Add RSS RSS

'Lawyer' of the Day: Howard O. Kieffer

kieffer.jpgWho is Howard Kieffer? Well, if you Google him, this bio on the Association of Federal Defense Attorneys will be one of your first hits:

Howard Kieffer is a nationally-recognized BOP and post-conviction specialist based in Santa Ana, California, just south of Los Angeles. He frequently works as a consultant with defense attorneys nationwide and has lectured at numerous conferences, including programs presented by NACDL, the ABA and AFDA.

Mr. Kieffer is the founder and moderator of BOPWatch, a Yahoo-based online news service that provides daily coverage on BOP topics and general news pertaining to federal criminal enforcement. To visit or sign up for BOPWatch, go to the following web address: http://groups.yahoo.com/group/BOPWatch/

According to the Denver Post, Kieffer's expertise on the Bureau of Prisons comes from being inside one... serving time for grand theft and filing false tax returns. He may be headed back to prison soon for misrepresenting himself as a licensed attorney.

Kieffer claimed to have a law degree from Antioch School of Law (nope), claimed to be a member of the ABA and National Association of Criminal Defense Lawyers (nope), and claimed to be admitted to practice law in North Dakota (nope). He did manage to gain membership to the Federal Bar Association.

A California man misrepresented himself as a licensed attorney in at least 16 cases at 10 federal courts since 2004, including the case of an NHL player who pleaded guilty to hiring a hitman to kill his agent and a murder-for-hire trial involving an Aspen woman, according to records obtained by The Denver Post.

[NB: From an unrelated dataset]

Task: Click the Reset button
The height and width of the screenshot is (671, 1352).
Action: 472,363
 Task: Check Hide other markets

Clients and lawyers knew Howard O. Kieffer, 52, as a capable attorney specializing in federal sentencing and plea negotiations through the Santa Ana, Calif.-based Federal Defense Associates legal office, where he worked as executive director.

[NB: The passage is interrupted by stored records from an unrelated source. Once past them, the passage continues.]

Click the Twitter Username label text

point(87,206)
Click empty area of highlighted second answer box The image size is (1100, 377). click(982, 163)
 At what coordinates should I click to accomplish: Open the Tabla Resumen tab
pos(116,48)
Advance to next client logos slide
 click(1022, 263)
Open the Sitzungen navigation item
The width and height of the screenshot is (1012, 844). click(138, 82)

Sometimes practicing law is more about balls than a law degree. More on how Kieffer duped just about everybody, after the jump.

One of the tipsters who sent this in reports:

this is crazy - i practice in federal criminal court - this guy is well known as a sentencing/bop expert- turns out he's not really an attorney at all. he even tried a case in denver in federal court...

Kieffer took his fake attorney road show across the country:

Federal court records show that, beginning in 2004, Kieffer was retained to work on cases in Alabama, Minnesota, Missouri, Georgia, Florida, Tennessee, Illinois, Kentucky, Ohio and Colorado.

In a majority of the cases reviewed by The Post, Kieffer came in as a post-conviction specialist asking for reductions in sentences where people had already pleaded guilty to charges such as possession of child pornography, marijuana distribution and wire fraud.

In all of the cases where a judge has rendered a decision, court records show the motions Kieffer filed to modify sentences were denied.

All of his motions were denied. Nice. One can claim to be an attorney, but training helps in making someone a good attorney.

Kieffer was able to get pro hac vice admittance in various jurisdictions because he was well known on the legal conference speaking circuit. Attorneys who sponsored him in Missouri and Georgia had met him when he spoke on panels at conferences organized by the U.S. Administrative Office of the Courts and National Association of Criminal Defense Lawyers.

Moral of the story: be warier at legal conferences?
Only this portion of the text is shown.